The new brewery will have a laboratory -- something the Troy site lacks. The building has been set up with windows into the work areas so that visitors can see the brewing process.

A room right next to the river, overlooking the dam, will be a tasting room. The second brick building, uphill from the first, will provide storage and a warehouse.

Brown wants to take advantage of the site’s potential for water power and has a generator in the engineering stage, Stacy said. Spent grain may go into a digester to generate more power from methane. The brewery will have its own water treatment plant.

The property includes land across the river from the brewery. The Browns plan to grow some hops and barley there, in part for the edification of visitors. Although there’s not enough arable land for a big crop, whatever they grow will supplement the hops Garry and Kelly Brown already grow on 3 acres at their home in West Hoosick.

Stacy said they want to have the brewery up and running by March. The facility will employ 10 to 12 people at first: three brewers plus bottlers and packagers. Another six or seven support staff will work in the adjacent office. When it’s at full capacity, the brewery will have 20 to 25 employees, he said.

Unlike some small breweries, Brown’s doesn’t buy beer from even smaller brewers, nor does it sell its beer to larger craft brewers, such as Sam Adams, Stacy said. All of its production will go to Brown’s own customers.

Wider retail opportunities

The market for craft beers has increased despite the recession, growing by 13 percent nationally last year while the overall U.S. beer industry sank by 1.3 percent, according to the Brewers Association.

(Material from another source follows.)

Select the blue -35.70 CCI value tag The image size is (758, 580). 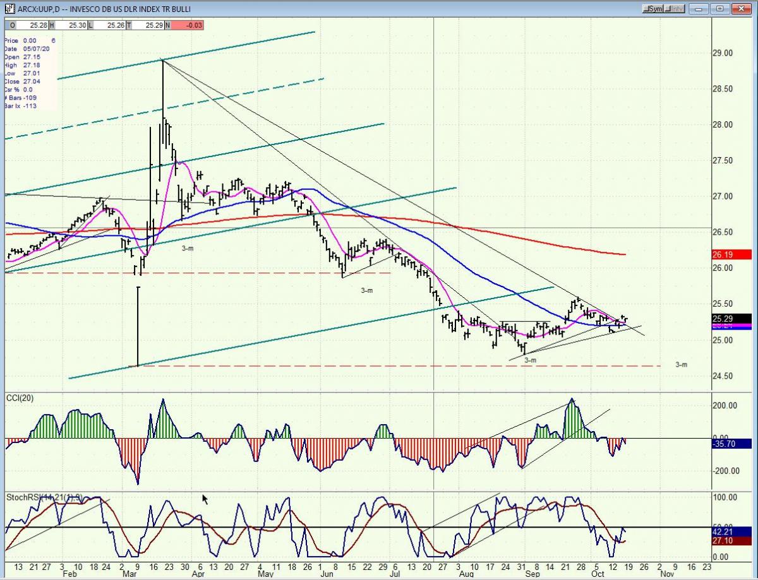coord(731,444)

“People don’t go out as much during a recession,” Stacy said. “But craft beer is an affordable luxury.”

Industry research shows that much of the growth in the market comes from people who already drink wine and spirits adding craft beers to their menus. Although brewers like to think that people who drink mass-produced beer will eventually come to their senses and switch to the good stuff, that doesn’t seem to happen to any large degree, Stacy said.

Almost all of Brown’s beer is sold through the Troy restaurant, Stacy said. A very small amount goes to retailers in the Capital region.

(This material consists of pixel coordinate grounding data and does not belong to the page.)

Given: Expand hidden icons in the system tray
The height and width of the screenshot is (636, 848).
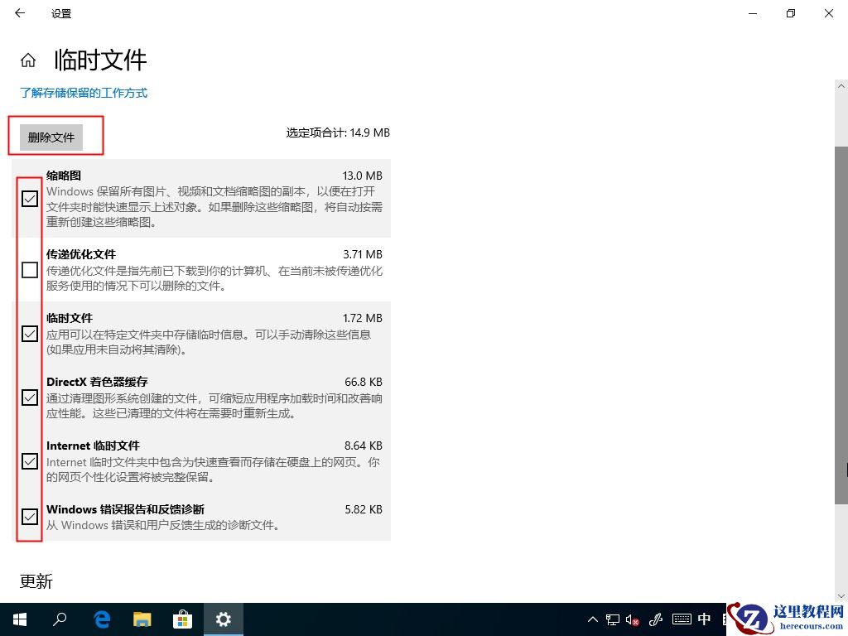Looking at the screenshot, I should click(592, 619).
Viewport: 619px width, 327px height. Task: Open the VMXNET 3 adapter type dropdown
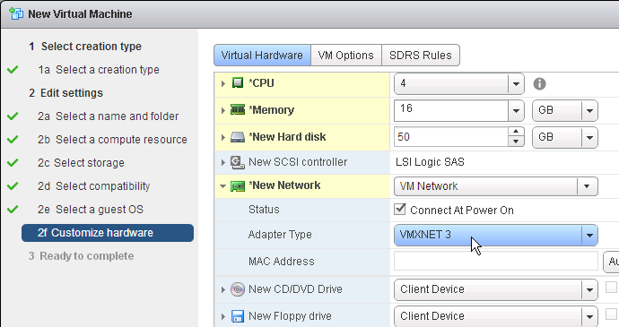coord(496,235)
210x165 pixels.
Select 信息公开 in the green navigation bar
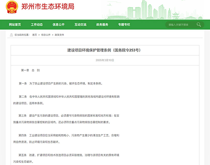click(x=59, y=25)
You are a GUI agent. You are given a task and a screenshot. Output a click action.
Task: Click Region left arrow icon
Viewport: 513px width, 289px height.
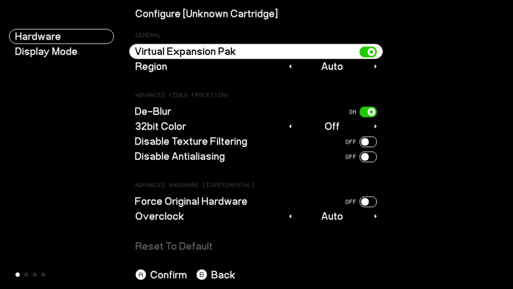pyautogui.click(x=290, y=67)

“There’s a lot of demand in Albany that we’re not serving yet,” he said.

Brown’s plans to increase distribution first in eastern New York, southern Vermont and western Massachusetts, then slowly expand to what Stacy called “the four B’s -- Boston, Burlington, Buffalo and Brooklyn.”

The business has no interest in going beyond those markets, as doing so would force the company into more industrial-scale methods, he added.

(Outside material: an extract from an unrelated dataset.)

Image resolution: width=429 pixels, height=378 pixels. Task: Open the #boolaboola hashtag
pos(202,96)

The growth of craft breweries has lately had some active support from state lawmakers in Albany.

“We had five bills passed in our favor this year,” Stacy said.

One bill, passed by the Legislature in July, replaced an excise tax exemption for small brewers, which had been defeated by a legal challenge. In its place, the brewers were given a refundable tax credit. The result financially is “exactly what we had before,” Stacy said.

Stacy also praised a Wine, Beer, and Spirits Summit hosted by Gov. Andrew Cuomo on Oct. 24. The summit brought together farmers, brewers, distillers, winemakers, retailers and state officials to suggest ways the state can support its homegrown alcoholic beverage industry.

“Producers said, ‘This is what the state can do to help us,’” Stacy said. “The governor said, ‘This is what we’ll give you.’”

The governor promised to help promote New York alcoholic beverages in state and beyond.

Although the U.S. beer market remains dominated by a few huge manufacturers, the surge in craft breweries is creating a landscape reminiscent of the brewing industry in the early years of the 20th century, when almost every city had one or more small breweries making highly individual, handcrafted beers.

“We make beer the way it was done before Prohibition,” Stacy said.

After World War II, mass-produced uniformity in many aspects of life drove handcrafted goods into the shadows.

“Society has come full circle,” Stacy said. “Distributors are realizing this is not a trend. It’s real, and they’re getting behind it.”